Mit Einbruch der Dunkelheit und dem Aufleuchten der Lichter verwandelte sich der Innenhof des South City Orphanage. Ein roter Teppich empfing Jayrodales Elite, die mit ihren glamourösen Begleitungen zu einem Abend der Begegnung erschien.
„Ms. Rhodes, herzlich willkommen!“, begrüßte die Heimleiterin Lauren persönlich.
Doch als er seine Lesebrille zurechtrückte, leuchteten seine Augen auf, als er ihren Begleiter entdeckte. „Dr. Lloyd, Sie sind auch hier? Meine Güte, die Kinder und ich haben schon sehnsüchtig auf Sie gewartet!“
Eine Schar von Waisenkindern umringte aufgeregt Andrew und rief immer wieder „Andy!“.

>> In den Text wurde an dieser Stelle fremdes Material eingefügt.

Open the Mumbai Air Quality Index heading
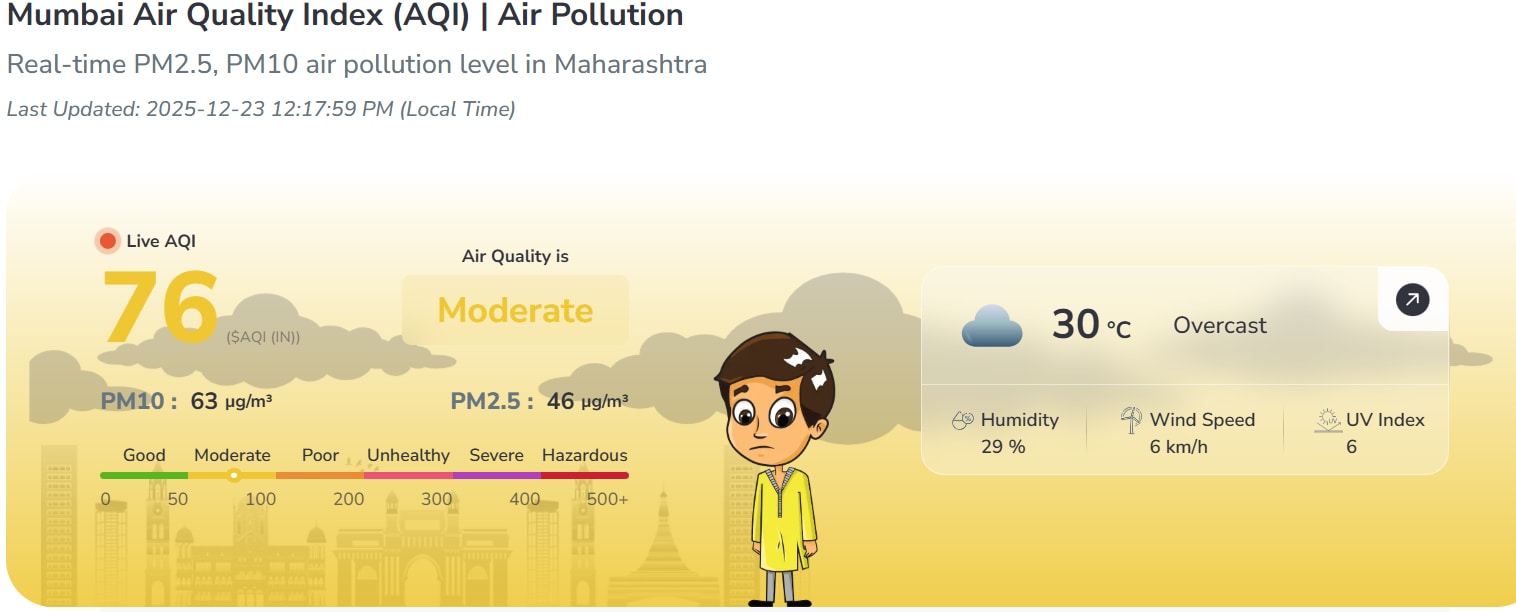The height and width of the screenshot is (612, 1516). [x=344, y=16]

Lauren war überrascht, Andrew so vertraut mit der Heimleiterin plaudern zu sehen. Ihr wurde bewusst, dass die Beliebtheit dieses bescheidenen Arztes ihren Status als Erbin der Rhodes Corporation in den Schatten stellte.

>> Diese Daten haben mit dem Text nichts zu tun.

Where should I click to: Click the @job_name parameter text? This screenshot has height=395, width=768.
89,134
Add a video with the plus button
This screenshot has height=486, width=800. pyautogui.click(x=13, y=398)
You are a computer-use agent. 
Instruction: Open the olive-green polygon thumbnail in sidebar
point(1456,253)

Bald näherten sich einige VIP-Gäste, um Lauren zu begrüßen. Sie lächelte, in der Hoffnung, endlich wieder im Rampenlicht zu stehen.
„Dr. Lloyd, darf ich Ihnen einige CEOs vorstellen?“, sagte Lauren, bereit, mit ihren Verbindungen zu prahlen.
Zu ihrem Erstaunen erkannten die Gäste Andrew, noch bevor sie ihn vorstellen konnte.
„Oh, ist das nicht Dr. Lloyd vom Jayrodale General Hospital? Hallo, hallo! James Campbell mein Name. Dank Ihrer wundersamen Behandlung kann ich wieder laufen!“
„Dr. Lloyd, welch eine Ehre, Sie wiederzusehen! Erinnern Sie sich an mich? Ich hatte Probleme in meiner Schwangerschaft. Dank Ihnen haben wir jetzt einen gesunden, einjährigen Sohn. Unsere Familie ist gesichert!“
„Hey, Dr. Lloyd! Ich schulde Ihnen heute Abend einen Drink. Ohne Sie wäre ich mit 60 schon aus dem Rennen gewesen. Jetzt bin ich immer noch topfit!“
Lauren war fassungslos. Sie beobachtete, wie die VIPs eifrig auf Andrew zuströmten und ihn mit überschwänglichen Grüßen überschütteten. Seine Beziehungen waren offensichtlich außergewöhnlich – weit über das hinaus, was man von einem einfachen Arzt erwarten würde.
Nachdem er sich endlich von den Gästen verabschiedet hatte, wandte sich Andrew mit einem entschuldigenden Achselzucken an Lauren. „Tut mir leid, Ms. Rhodes. Das waren alles ehemalige Patienten von mir. Ehrlich gesagt kann ich mich kaum an sie erinnern.“
Lauren grinste spöttisch. „Dr. Lloyd, Sie sind ja ein echtes Überraschungsei, nicht wahr?“
Sie ahnte nicht, dass Andrew sich tatsächlich nicht an diese Größen aus Jayrodale erinnern konnte, so wichtig sie auch sein mochten.